Dario Amodei dirige l’entreprise qui a clôturé une levée de fonds de 30 milliards de dollars, valorisée à 380 milliards de dollars en février 2026. Selon des rapports d’avril, Anthropic serait déjà en discussion pour une nouvelle levée visant une valorisation proche de 900 milliards de dollars. Cette valorisation placerait son entreprise devant OpenAI, le laboratoire qu’il a quitté en 2021. Amodei est le co-fondateur et PDG d’Anthropic, la société d’IA derrière Claude. En cinq ans, il est passé de physicien spécialisé en reconnaissance vocale à l’un des acteurs majeurs déterminant le rythme de la course à l’IA.

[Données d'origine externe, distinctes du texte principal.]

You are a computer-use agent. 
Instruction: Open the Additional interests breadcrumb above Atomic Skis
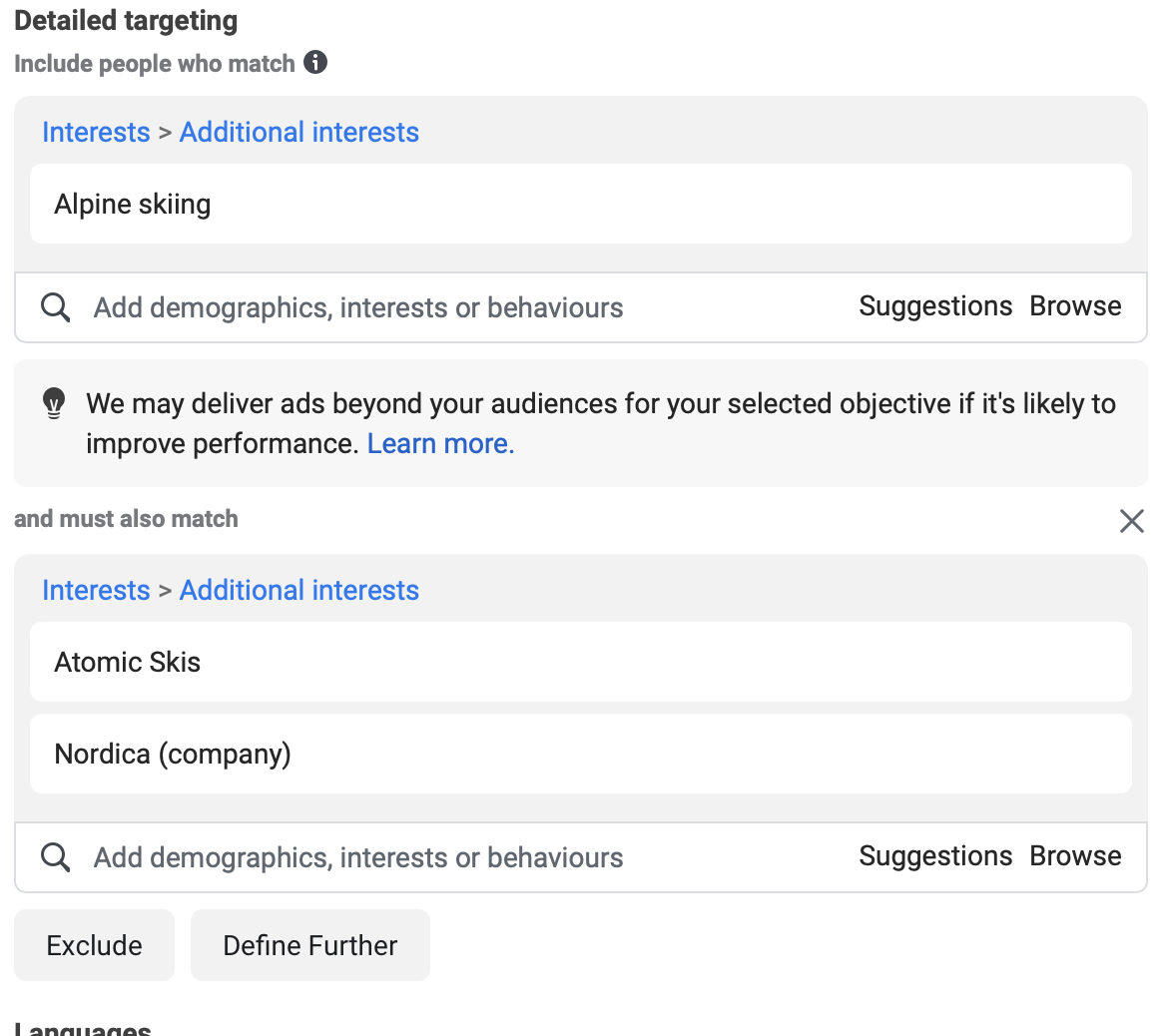[x=298, y=590]
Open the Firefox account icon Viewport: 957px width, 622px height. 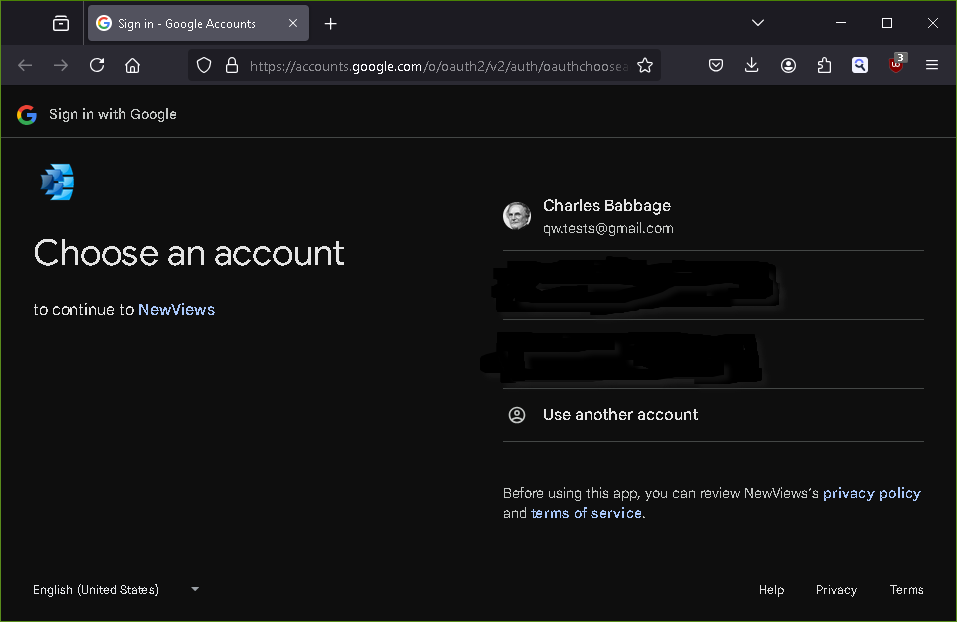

Pour les traders crypto, son nom est apparu pour une raison simple. Le 13 mai 2026, un ensemble de tokens Solana revendiquant une exposition à Anthropic a chuté de près de 40 % après que la société a déclaré que les structures d’actions associées étaient nulles. Cette interaction entre un laboratoire d’IA et les marchés on-chain souligne l’importance de comprendre qui est Amodei et comment il influence le secteur, au-delà de la Silicon Valley.
De l’Olympiade de physique à un doctorat à Princeton
Amodei est né à San Francisco en 1983 et a fait partie de l’équipe américaine d’Olympiade de physique en 2000. Il a étudié à Caltech, puis a obtenu une licence de physique à Stanford avant de poursuivre un doctorat à Princeton, à l’interface entre la physique et la biologie. Il s’est concentré sur l’électrophysiologie des réseaux neuronaux, c’est-à-dire la communication électrique des neurones biologiques, un domaine généralement appelé biophysique ou neurosciences computationnelles.
Cette formation est clé. La plupart des experts de l’IA de pointe viennent de l’informatique. Amodei a étudié le fonctionnement du cerveau humain avant de se tourner vers le machine learning, après un passage postdoctoral à l’école de médecine de Stanford. Sa démarche : considérer le réseau neuronal comme un système à mesurer et à caractériser, pas seulement à concevoir, remonte à ses débuts en laboratoire.
Il applique cette vision chez Anthropic, qui investit fortement dans la recherche sur l’interprétabilité, c’est-à-dire la compréhension des décisions d’un modèle. Pour un ex-neuroscientifique, il s’agit d’une question naturelle tant pour des réseaux biologiques qu’artificiels.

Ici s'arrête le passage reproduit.